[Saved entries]
Content starts
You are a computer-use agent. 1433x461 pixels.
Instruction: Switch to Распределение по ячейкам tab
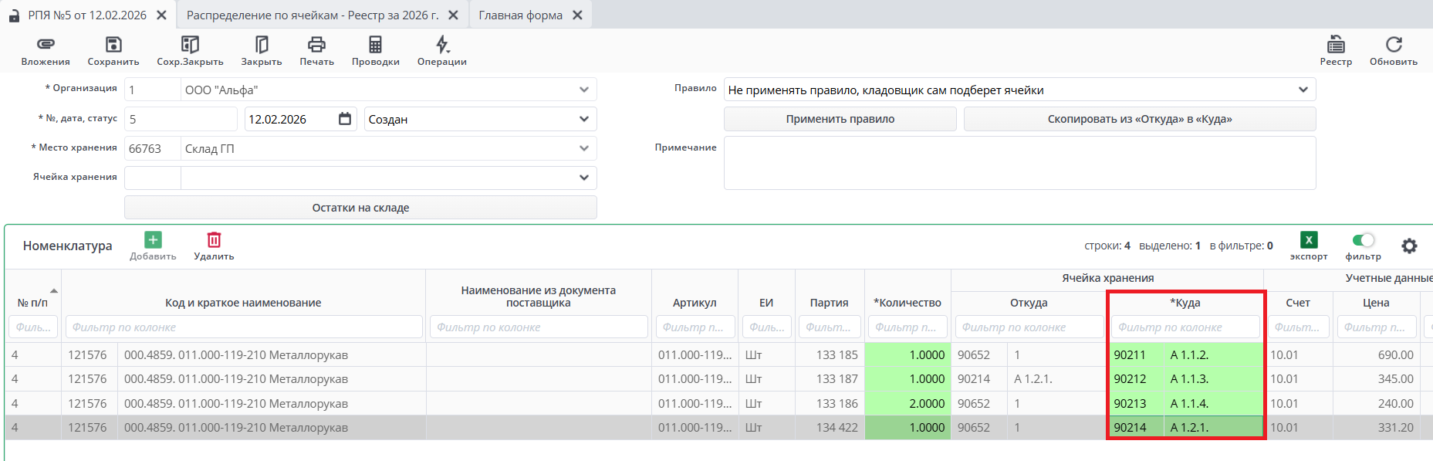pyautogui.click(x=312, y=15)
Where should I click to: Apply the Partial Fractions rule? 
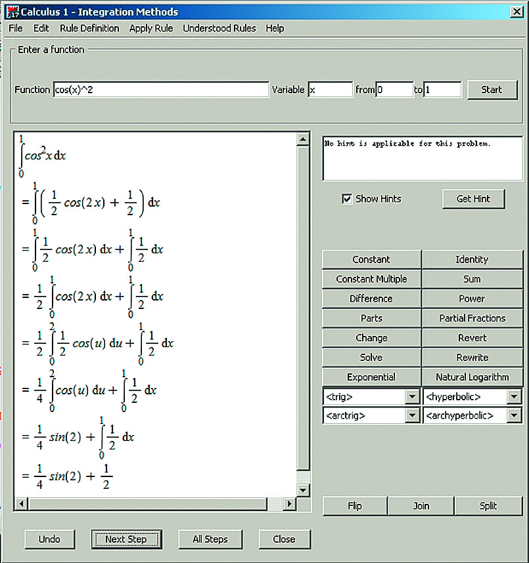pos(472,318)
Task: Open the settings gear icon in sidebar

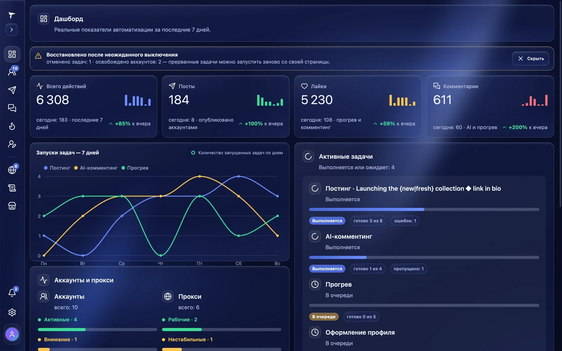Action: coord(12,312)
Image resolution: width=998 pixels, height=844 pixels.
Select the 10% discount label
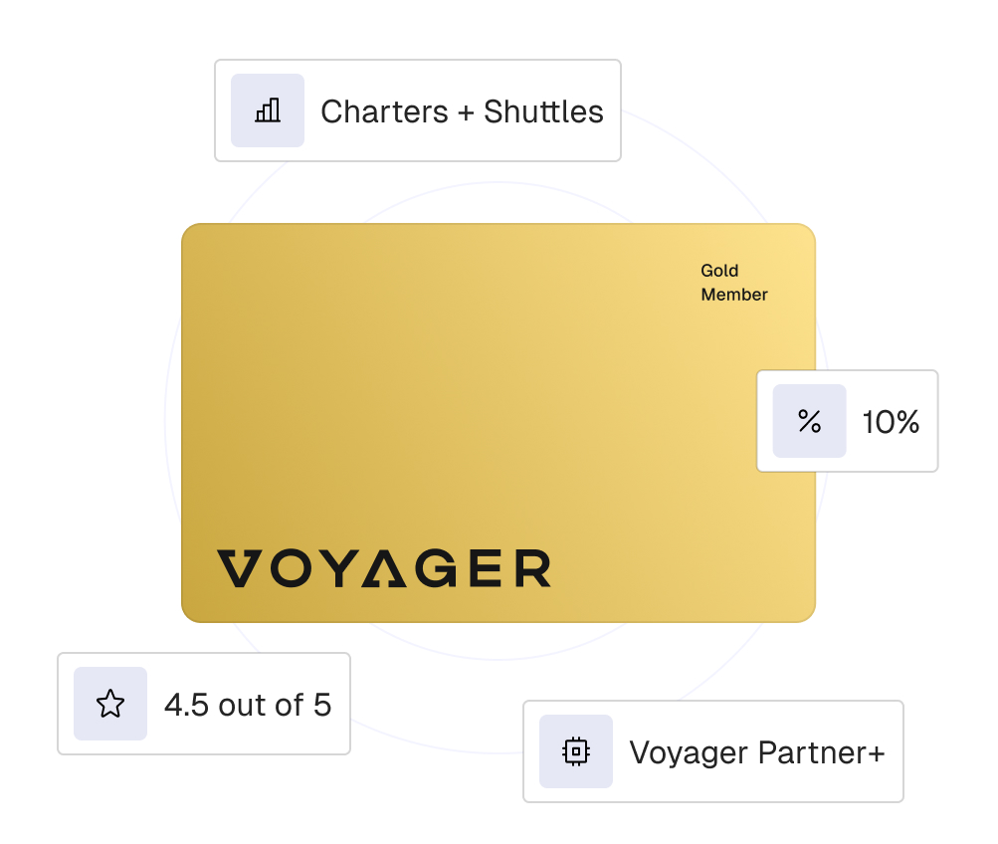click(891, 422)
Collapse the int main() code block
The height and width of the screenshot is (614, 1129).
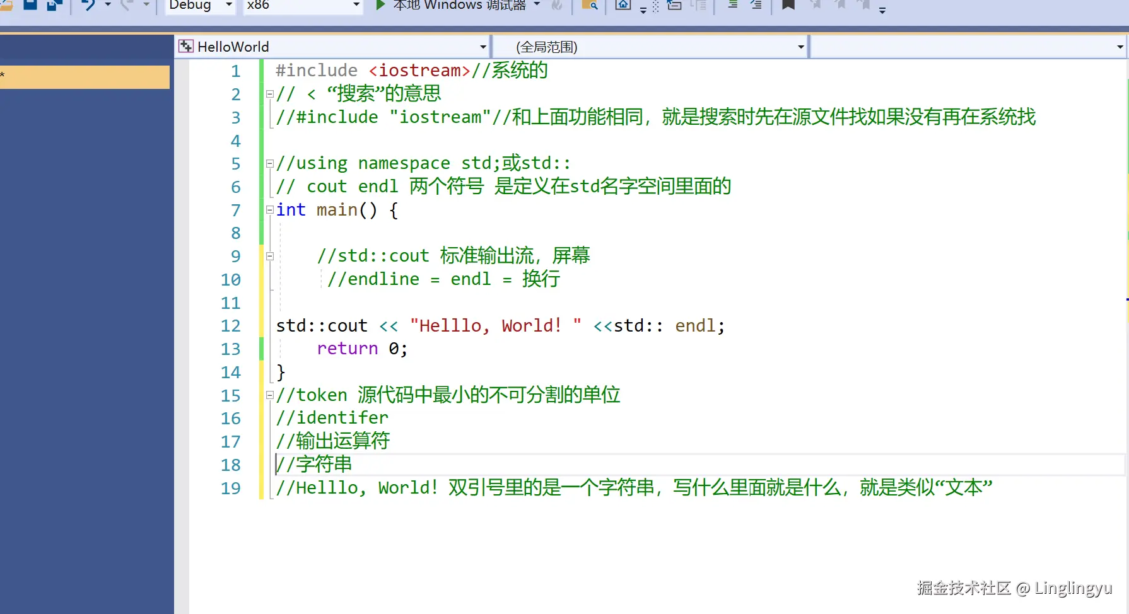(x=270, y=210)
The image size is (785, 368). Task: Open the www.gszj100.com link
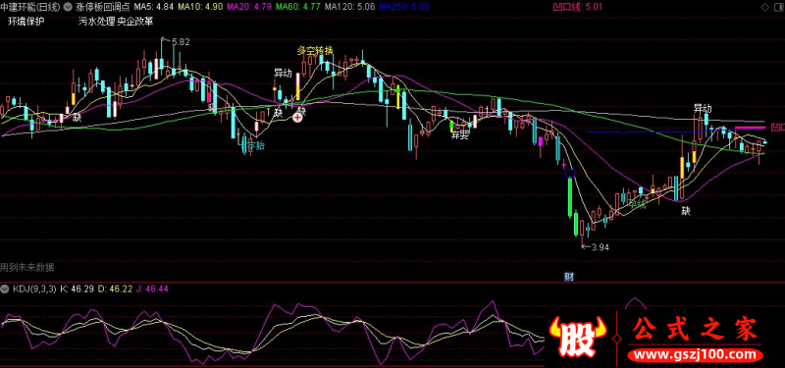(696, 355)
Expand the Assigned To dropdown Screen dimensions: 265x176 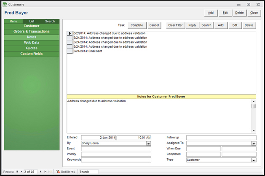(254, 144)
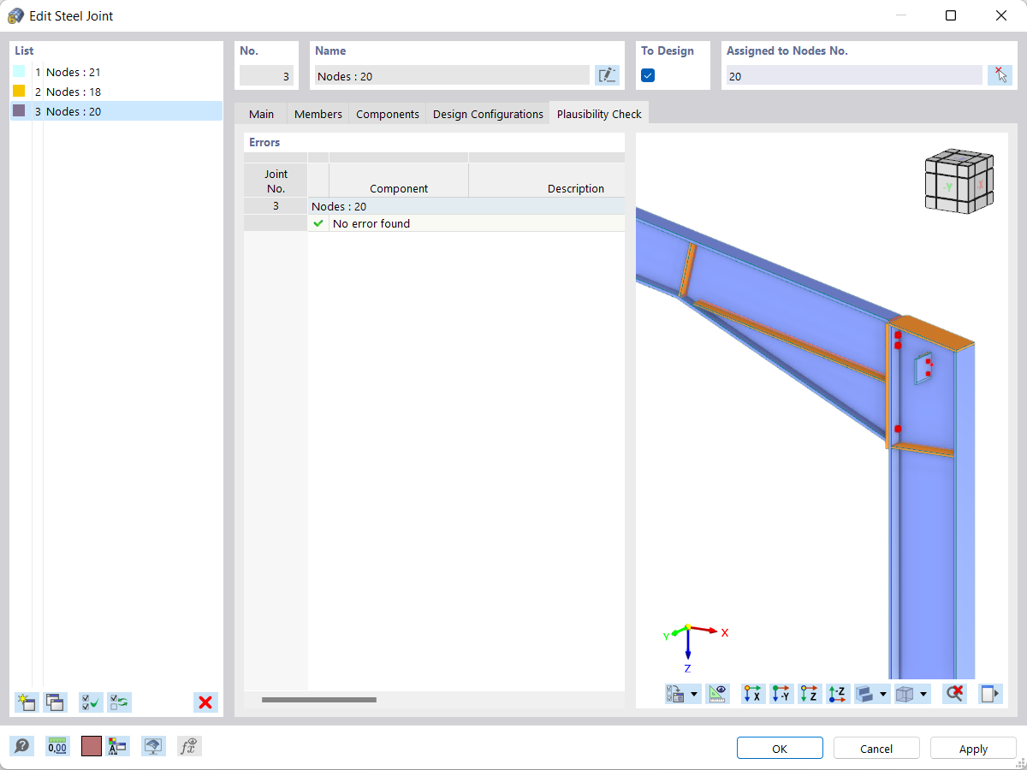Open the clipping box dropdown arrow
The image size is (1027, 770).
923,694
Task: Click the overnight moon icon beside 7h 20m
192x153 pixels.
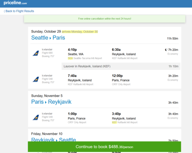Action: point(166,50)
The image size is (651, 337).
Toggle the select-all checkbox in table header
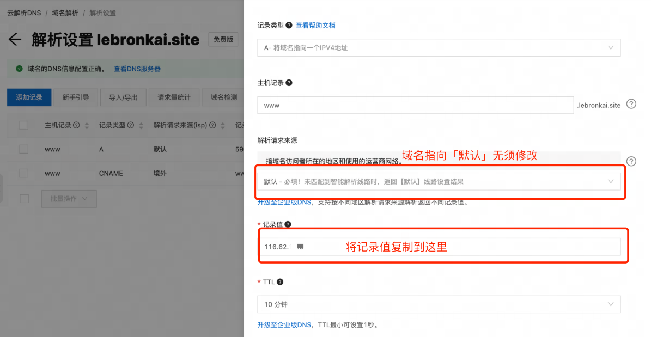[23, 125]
Content ends
• [TASK GOAL]: With the pictures left out, give again exactly the lines from the one with "The image size is (651, 337)." through the end of the data, both included.

• [REPLY]:
The image size is (651, 337).
Toggle the select-all checkbox in table header
[23, 125]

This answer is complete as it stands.